Stored data:
---

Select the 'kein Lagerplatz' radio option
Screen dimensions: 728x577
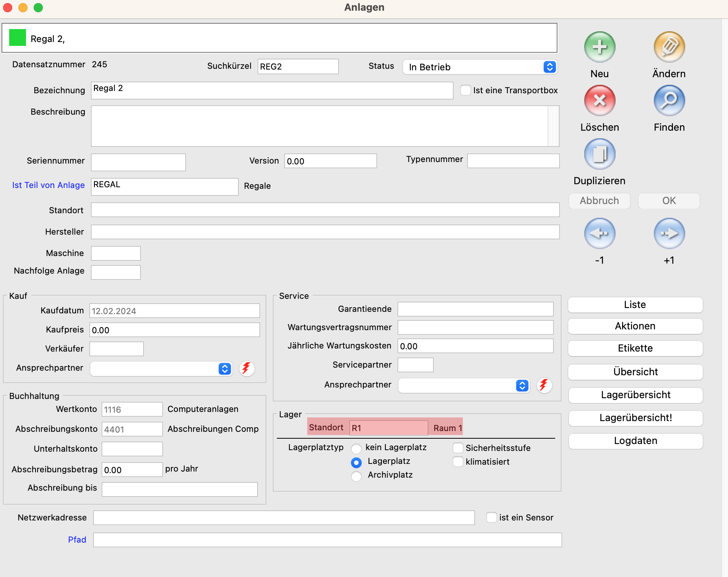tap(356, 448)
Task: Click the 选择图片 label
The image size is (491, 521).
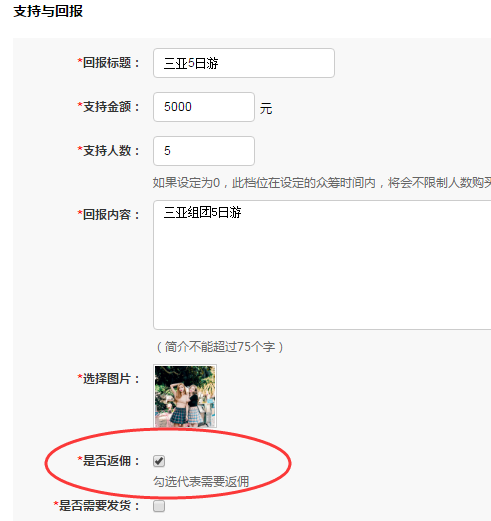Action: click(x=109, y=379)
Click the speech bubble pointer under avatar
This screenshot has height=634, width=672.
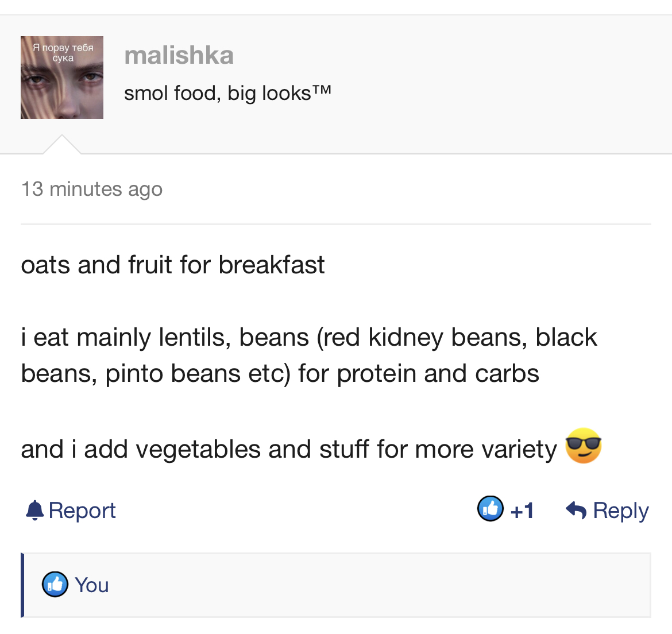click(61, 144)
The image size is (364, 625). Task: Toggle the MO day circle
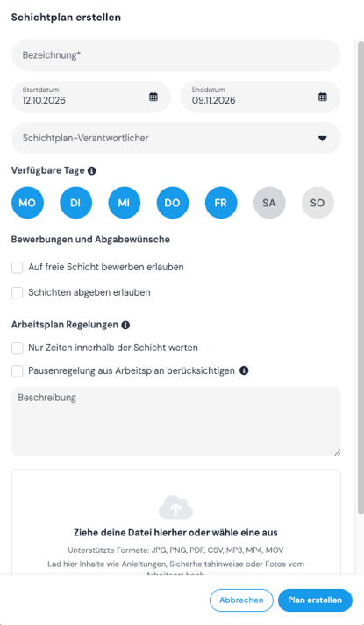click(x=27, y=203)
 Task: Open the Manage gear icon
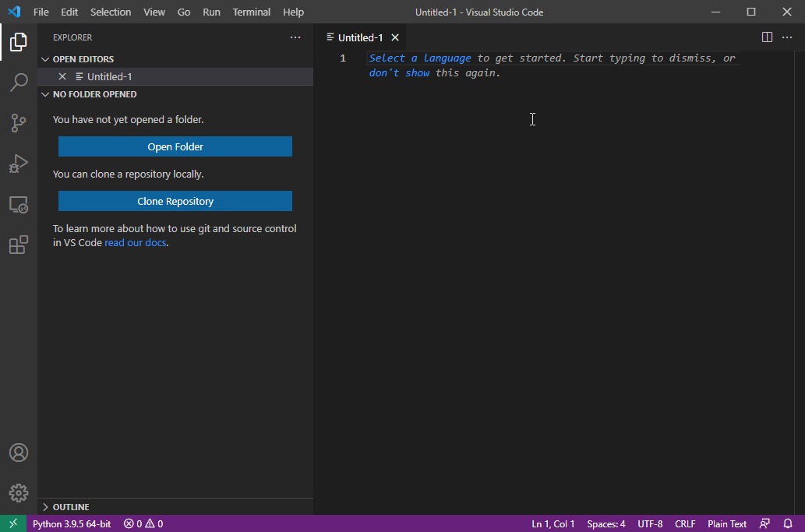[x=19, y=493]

---

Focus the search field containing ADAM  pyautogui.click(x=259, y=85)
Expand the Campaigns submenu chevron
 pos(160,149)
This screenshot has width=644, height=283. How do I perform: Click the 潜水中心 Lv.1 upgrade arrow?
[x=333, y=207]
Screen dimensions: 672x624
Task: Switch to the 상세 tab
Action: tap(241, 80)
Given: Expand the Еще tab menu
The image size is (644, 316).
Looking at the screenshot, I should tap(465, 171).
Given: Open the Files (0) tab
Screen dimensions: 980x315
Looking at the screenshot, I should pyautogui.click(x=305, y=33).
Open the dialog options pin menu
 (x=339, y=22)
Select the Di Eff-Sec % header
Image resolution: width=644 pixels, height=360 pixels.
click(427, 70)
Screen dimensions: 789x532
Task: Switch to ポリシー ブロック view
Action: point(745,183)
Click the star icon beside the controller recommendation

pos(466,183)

---

Exercise prompt:
Look through the entries, and return every line that the word "Given" appears in.

Response:
Given: Expand the Еще tab menu
Given: Open the Files (0) tab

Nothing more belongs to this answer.